* **THE INPUT**:
══════════════════════════════

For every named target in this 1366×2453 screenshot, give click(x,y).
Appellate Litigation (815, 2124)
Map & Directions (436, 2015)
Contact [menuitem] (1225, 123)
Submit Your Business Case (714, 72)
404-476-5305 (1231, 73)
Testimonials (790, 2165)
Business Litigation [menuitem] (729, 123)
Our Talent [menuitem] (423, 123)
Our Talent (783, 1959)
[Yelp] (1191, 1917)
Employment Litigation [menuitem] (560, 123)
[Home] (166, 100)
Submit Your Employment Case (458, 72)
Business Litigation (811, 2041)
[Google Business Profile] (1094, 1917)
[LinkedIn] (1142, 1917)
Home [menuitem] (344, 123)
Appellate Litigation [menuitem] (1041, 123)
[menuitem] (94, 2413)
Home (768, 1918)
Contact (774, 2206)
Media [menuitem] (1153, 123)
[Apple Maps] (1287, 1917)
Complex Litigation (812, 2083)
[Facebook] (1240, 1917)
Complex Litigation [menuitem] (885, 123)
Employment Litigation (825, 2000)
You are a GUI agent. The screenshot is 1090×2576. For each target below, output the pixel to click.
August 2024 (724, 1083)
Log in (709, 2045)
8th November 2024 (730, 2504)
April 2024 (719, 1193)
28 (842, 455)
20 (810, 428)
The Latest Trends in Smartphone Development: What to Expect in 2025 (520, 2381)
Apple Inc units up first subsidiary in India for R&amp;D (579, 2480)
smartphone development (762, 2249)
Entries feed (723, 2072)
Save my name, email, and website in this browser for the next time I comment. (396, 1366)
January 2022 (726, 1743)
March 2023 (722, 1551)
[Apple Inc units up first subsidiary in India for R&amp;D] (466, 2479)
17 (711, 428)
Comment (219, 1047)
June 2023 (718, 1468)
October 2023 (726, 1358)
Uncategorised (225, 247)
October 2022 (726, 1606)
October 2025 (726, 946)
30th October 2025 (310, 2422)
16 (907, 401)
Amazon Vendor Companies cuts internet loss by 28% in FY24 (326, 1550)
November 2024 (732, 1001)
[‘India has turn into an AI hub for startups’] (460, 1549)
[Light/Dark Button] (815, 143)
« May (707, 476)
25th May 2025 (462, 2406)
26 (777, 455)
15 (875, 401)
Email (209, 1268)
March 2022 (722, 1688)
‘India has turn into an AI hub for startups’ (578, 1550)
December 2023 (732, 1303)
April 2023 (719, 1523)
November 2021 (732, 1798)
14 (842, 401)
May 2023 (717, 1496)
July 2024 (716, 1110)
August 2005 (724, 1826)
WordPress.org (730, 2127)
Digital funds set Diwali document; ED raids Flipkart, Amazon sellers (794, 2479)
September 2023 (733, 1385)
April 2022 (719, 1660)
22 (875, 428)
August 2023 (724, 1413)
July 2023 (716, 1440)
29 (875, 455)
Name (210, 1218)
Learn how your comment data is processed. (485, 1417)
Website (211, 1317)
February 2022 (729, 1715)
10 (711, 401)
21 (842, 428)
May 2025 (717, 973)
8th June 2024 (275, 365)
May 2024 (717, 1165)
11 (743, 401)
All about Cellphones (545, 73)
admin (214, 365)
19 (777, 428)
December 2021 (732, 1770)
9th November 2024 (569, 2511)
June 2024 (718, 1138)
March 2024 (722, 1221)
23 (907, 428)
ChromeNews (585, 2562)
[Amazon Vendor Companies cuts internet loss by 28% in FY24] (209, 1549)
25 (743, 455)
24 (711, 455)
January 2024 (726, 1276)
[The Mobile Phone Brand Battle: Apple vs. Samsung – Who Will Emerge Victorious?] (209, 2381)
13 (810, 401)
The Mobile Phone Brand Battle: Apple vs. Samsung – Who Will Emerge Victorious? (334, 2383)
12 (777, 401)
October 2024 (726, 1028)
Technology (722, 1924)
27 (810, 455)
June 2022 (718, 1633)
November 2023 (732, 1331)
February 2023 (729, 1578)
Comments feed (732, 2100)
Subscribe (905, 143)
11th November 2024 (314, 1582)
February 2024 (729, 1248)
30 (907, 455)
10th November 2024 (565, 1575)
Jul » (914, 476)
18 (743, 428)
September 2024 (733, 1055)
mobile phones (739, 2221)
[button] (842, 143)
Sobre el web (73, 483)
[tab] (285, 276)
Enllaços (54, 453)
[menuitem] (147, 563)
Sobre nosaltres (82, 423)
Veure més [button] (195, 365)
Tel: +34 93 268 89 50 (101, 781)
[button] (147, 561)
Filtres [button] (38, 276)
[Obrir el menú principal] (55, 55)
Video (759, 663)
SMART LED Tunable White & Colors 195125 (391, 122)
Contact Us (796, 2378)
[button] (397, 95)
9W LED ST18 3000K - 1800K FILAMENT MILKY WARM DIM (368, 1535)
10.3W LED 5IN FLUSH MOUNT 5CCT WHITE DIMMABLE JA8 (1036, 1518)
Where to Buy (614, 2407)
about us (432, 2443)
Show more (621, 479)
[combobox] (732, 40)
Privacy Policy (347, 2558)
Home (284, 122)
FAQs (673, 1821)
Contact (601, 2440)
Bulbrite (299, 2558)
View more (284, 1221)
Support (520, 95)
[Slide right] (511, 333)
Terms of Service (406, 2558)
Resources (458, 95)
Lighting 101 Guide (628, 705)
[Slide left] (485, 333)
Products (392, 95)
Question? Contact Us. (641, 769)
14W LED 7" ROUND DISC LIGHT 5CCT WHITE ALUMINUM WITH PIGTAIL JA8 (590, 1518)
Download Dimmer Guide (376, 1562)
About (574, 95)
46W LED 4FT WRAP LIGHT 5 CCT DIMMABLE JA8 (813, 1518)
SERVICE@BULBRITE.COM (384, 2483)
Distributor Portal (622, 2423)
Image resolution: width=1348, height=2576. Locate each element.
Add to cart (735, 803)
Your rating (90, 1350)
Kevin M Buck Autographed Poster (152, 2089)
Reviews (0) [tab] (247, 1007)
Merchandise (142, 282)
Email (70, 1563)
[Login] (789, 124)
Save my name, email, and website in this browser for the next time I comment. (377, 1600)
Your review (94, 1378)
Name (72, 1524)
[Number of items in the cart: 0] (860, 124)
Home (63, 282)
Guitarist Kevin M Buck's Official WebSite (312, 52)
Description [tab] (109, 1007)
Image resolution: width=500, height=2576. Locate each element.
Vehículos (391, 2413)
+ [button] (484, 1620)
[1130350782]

══════════════════════════════

* **REQUIRED WORK**: Among the entries above, copy exactly only the lines starting with the one containing "April 2024 (719, 1193)" and going through the one containing "January 2022 (726, 1743)", both ends included.

* **RESPONSE**:
April 2024 (719, 1193)
28 (842, 455)
20 (810, 428)
The Latest Trends in Smartphone Development: What to Expect in 2025 (520, 2381)
Apple Inc units up first subsidiary in India for R&amp;D (579, 2480)
smartphone development (762, 2249)
Entries feed (723, 2072)
Save my name, email, and website in this browser for the next time I comment. (396, 1366)
January 2022 (726, 1743)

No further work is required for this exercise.